Note that in each stochastic gradient descent iteration, only the error for the correct class \(y_c - \hat{y}\) is used to update the weights.

This derivative of the softmax loss function above is computed only with respect to the weights in the last layer. However, the derivative needs to be computed with respect to all weights in the network. For weights in the hidden or earlier layers, backward differentiation can be used to compute the derivative of the loss function with respect to those weights. Each node in a layer is a function whose derivatives with respect to the weights in that node can be computed and used in backward differentiation.

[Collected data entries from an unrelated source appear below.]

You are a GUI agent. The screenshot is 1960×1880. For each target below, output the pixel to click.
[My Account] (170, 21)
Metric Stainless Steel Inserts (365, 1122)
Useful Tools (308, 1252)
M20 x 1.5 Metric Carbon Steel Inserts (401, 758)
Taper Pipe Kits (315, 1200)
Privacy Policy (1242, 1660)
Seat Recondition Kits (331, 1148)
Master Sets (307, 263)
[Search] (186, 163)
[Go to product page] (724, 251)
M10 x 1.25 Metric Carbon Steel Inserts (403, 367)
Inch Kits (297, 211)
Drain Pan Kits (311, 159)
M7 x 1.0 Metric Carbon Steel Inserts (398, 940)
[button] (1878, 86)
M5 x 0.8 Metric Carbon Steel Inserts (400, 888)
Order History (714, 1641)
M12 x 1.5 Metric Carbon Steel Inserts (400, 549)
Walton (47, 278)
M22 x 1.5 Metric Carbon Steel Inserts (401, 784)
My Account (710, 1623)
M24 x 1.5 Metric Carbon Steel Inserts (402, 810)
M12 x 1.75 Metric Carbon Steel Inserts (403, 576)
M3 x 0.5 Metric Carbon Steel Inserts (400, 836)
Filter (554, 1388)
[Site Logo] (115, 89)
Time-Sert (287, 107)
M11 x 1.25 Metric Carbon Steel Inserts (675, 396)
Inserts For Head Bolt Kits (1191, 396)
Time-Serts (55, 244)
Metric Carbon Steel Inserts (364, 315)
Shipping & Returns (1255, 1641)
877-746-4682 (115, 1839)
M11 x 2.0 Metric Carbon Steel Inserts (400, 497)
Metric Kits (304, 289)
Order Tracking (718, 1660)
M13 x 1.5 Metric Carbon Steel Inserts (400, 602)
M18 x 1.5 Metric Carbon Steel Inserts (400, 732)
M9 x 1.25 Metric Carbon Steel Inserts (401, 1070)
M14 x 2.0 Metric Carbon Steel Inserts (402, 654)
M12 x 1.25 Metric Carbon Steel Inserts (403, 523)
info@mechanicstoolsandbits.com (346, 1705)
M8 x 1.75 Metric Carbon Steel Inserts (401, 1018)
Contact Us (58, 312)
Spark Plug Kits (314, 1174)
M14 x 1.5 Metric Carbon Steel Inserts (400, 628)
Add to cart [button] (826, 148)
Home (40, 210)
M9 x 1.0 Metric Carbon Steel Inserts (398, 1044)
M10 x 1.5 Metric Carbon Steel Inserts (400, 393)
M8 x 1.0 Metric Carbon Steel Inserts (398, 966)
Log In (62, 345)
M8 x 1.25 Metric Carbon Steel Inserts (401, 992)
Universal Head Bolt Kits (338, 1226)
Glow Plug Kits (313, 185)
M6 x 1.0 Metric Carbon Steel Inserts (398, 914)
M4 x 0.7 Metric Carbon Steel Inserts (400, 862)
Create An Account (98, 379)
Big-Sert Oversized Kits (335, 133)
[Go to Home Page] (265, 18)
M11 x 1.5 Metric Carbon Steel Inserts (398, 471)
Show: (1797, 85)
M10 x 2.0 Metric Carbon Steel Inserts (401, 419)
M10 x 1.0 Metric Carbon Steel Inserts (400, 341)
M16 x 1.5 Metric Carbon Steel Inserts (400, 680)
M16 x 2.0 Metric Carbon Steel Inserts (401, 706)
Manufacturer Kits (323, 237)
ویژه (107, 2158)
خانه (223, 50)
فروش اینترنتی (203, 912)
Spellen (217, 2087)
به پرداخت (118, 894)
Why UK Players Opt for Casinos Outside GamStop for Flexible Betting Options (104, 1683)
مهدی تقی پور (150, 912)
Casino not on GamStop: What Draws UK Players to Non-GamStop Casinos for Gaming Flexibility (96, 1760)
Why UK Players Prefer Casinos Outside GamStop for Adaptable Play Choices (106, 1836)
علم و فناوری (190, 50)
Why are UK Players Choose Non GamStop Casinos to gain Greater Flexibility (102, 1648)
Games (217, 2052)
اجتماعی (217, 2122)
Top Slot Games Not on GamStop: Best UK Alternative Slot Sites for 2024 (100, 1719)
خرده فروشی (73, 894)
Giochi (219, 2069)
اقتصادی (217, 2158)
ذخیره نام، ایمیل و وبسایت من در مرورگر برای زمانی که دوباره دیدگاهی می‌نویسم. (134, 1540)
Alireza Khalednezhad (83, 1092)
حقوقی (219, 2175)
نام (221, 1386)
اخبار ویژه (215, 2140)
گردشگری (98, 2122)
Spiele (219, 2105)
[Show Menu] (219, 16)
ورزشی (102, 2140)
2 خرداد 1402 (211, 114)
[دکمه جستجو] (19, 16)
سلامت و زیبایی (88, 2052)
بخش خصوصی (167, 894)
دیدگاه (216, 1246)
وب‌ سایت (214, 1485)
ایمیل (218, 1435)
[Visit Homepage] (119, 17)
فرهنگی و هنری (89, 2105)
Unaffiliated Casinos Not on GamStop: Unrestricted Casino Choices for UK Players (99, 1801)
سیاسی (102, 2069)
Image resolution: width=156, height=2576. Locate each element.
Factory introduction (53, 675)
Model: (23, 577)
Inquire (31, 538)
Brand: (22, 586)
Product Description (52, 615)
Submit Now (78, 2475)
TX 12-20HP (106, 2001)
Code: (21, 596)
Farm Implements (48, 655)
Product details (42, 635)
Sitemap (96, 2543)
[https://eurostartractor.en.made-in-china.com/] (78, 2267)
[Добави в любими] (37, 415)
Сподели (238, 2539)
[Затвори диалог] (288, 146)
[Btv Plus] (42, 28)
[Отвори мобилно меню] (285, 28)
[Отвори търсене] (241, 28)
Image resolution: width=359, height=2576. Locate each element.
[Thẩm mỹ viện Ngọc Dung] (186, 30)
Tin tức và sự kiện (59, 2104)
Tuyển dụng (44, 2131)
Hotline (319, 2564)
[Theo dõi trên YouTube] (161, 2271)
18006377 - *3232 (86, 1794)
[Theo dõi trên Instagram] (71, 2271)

Update Weights: Finally, the weights and biases of the network are adjusted in the opposite direction of the gradient, using a technique called gradient descent or one of its variants (such as stochastic gradient descent, Adam, RMSprop, etc.). This update step aims to minimize the loss function, effectively improving the model’s performance over time.

The stochastic gradient descent rule used to update the weights is as follows:

\[ \theta := \theta - \alpha \frac{\partial J(\theta)}{\partial \theta} \]

Challenges with Neural Language Models

Some challenges with neural language models includes the fact that the sliding fixed context window could be too small and increasing it’s size also increases the size of the embedding matrix, \(W\) since embeddings need to be concatenated and multiplied to W.

Also, using a fixed-size window can be problematic because if a neural network is trained with a fixed window, then the size of the input sequence must be consistent with the size of the fixed window used for training.

Fixed-size window require input sequences to be of a consistent length. However, natural language often involves variable-length sequences, such as sentences or documents of different lengths. Requiring all inputs to conform to the fixed window size introduces the need for padding (adding dummy values) or truncation (cutting off parts of the sequence), which can lead to information loss or inefficiency.

The inflexibility of feed forward neural language models with variable-length sequences can be handled naturally with RNNs without requiring padding or truncation. RNNs process input sequences one element at a time, updating their internal states recursively, which allows them to accommodate inputs of different lengths.